I was offered to split a 50lb bag of potatoes with a co-worker, not really knowing what 25 lbs of spuds really looked like. Let’s see, I said to myself… an average bowling ball weighs about 12 lbs, so put two of them together and there you go Carolyn! You can for sure handle two of those and get a 300 in the yummy meal league.
The potatoes were loaded by C into my car during the lunch hour. So when I plopped down into it at the end of the day, I wondered why exactly my body immediately tilted to the right.
Then I looked over at the passenger seat.

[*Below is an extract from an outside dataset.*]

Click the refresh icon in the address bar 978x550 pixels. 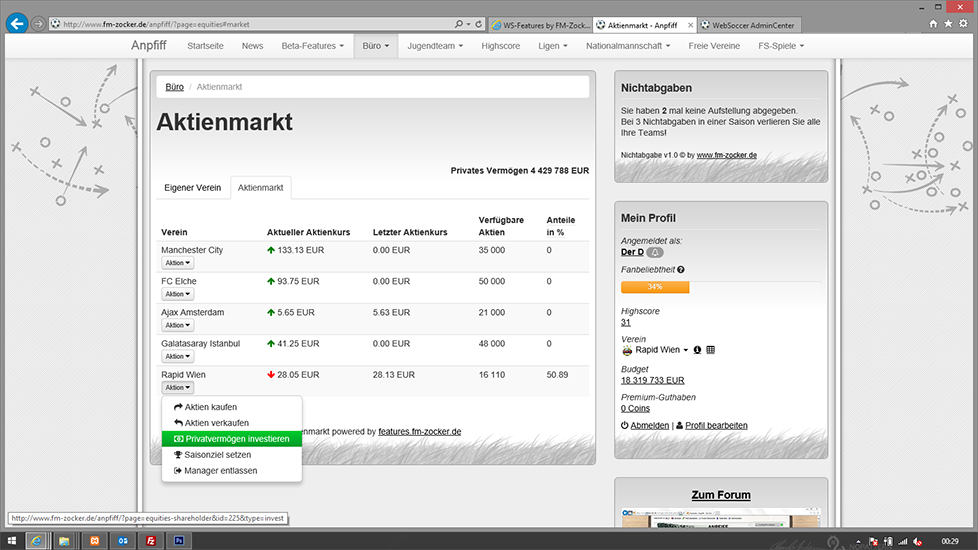[480, 24]
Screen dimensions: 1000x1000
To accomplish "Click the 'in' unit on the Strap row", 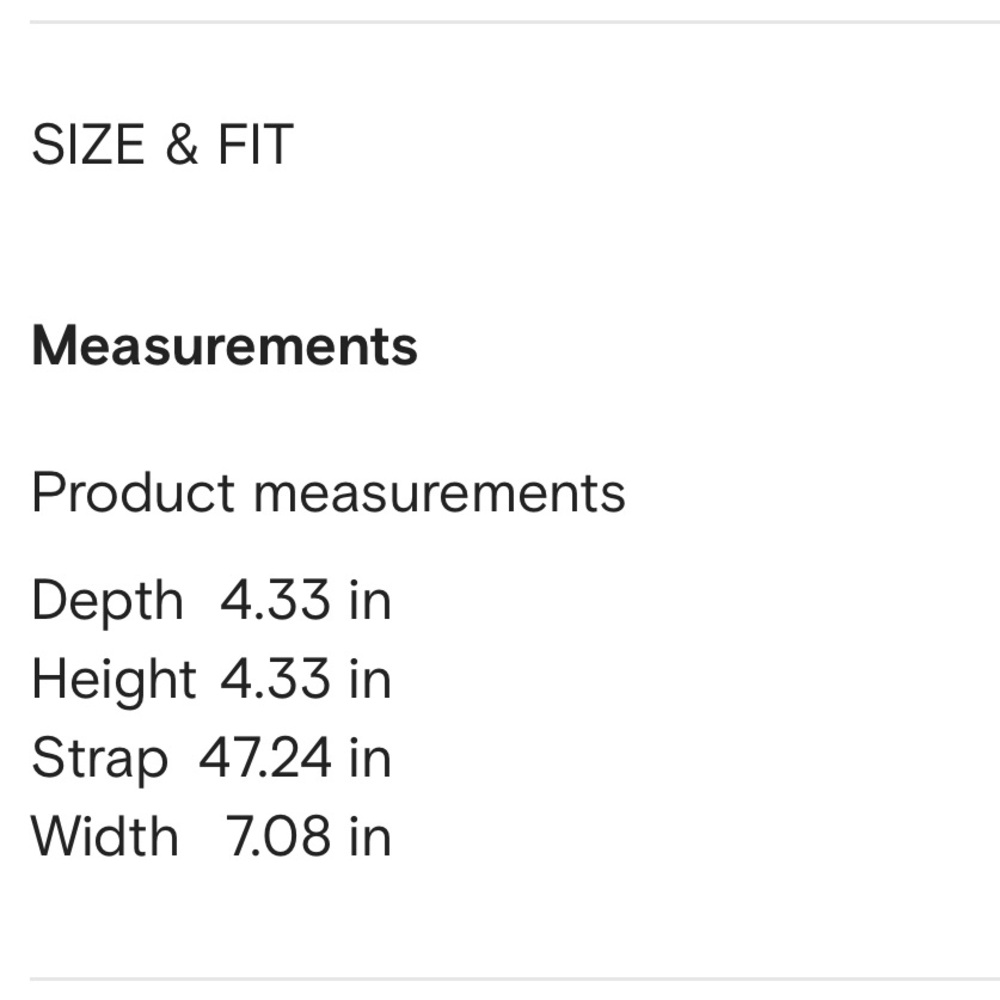I will coord(370,758).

It was Attack of a Thousand Killer Spuds. And I was about to commit the fatal flaw of every female in a horror flick: sitting and screaming until they devoured me. Apparently I’ll have to eat my way out of this to survive.
Bring it on.
I took out 13 of them there taters to make twice-baked potatoes. Most of them to be frozen.

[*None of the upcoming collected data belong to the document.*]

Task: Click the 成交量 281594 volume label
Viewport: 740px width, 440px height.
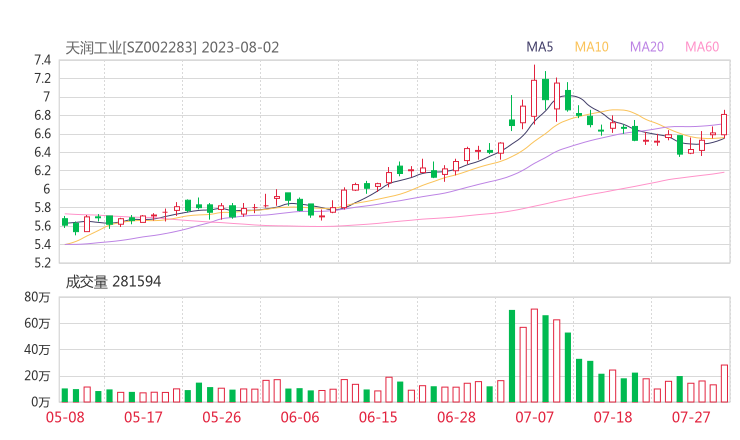Action: (x=113, y=282)
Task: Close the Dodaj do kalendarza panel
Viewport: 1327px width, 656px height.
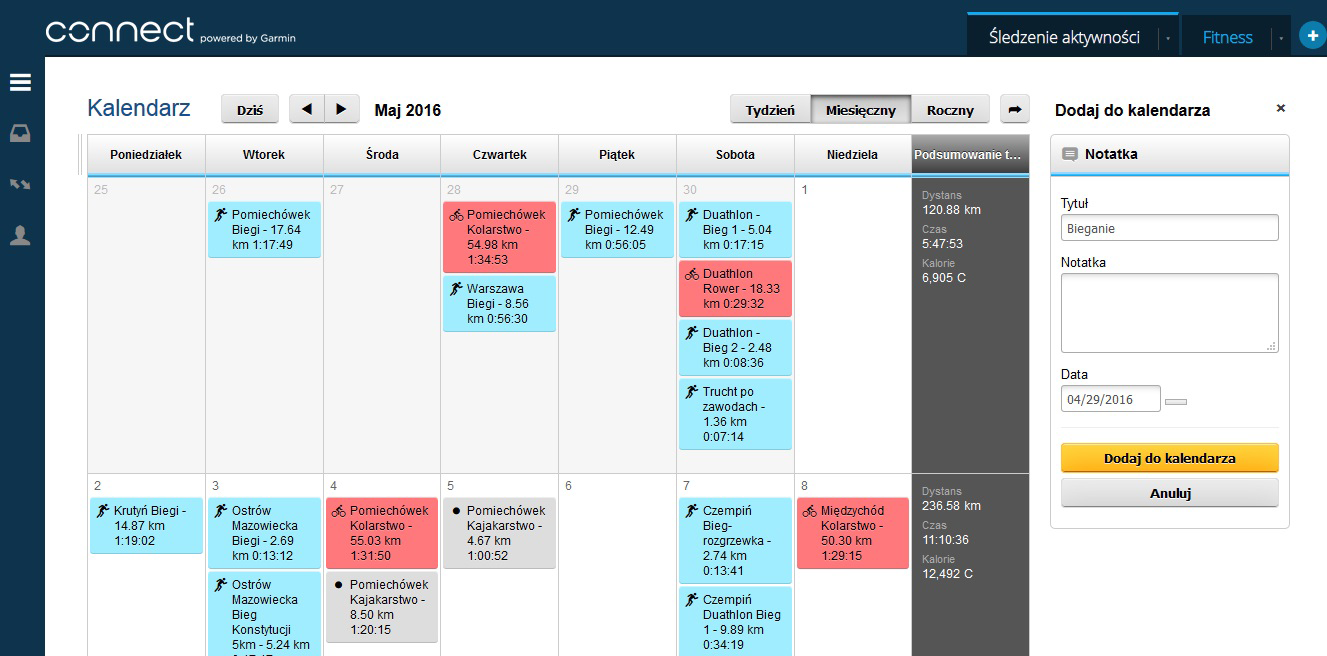Action: (1281, 108)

This is not for the faint of heart…
…or for people with OCD.
But if you can handle the war against killer potato innards, then forge ahead. You won’t be sorry.
Who could be with bacon, sour cream, and cheese. Pretty sure that’s the basis of happiness.
After all was prepped, I took one last glance at those little guys before their journey to the baked heaven.
3 pans of twice-baked potatoes and later, 3 more pans of french fries.
I’m sure I made a dent in the tub, right?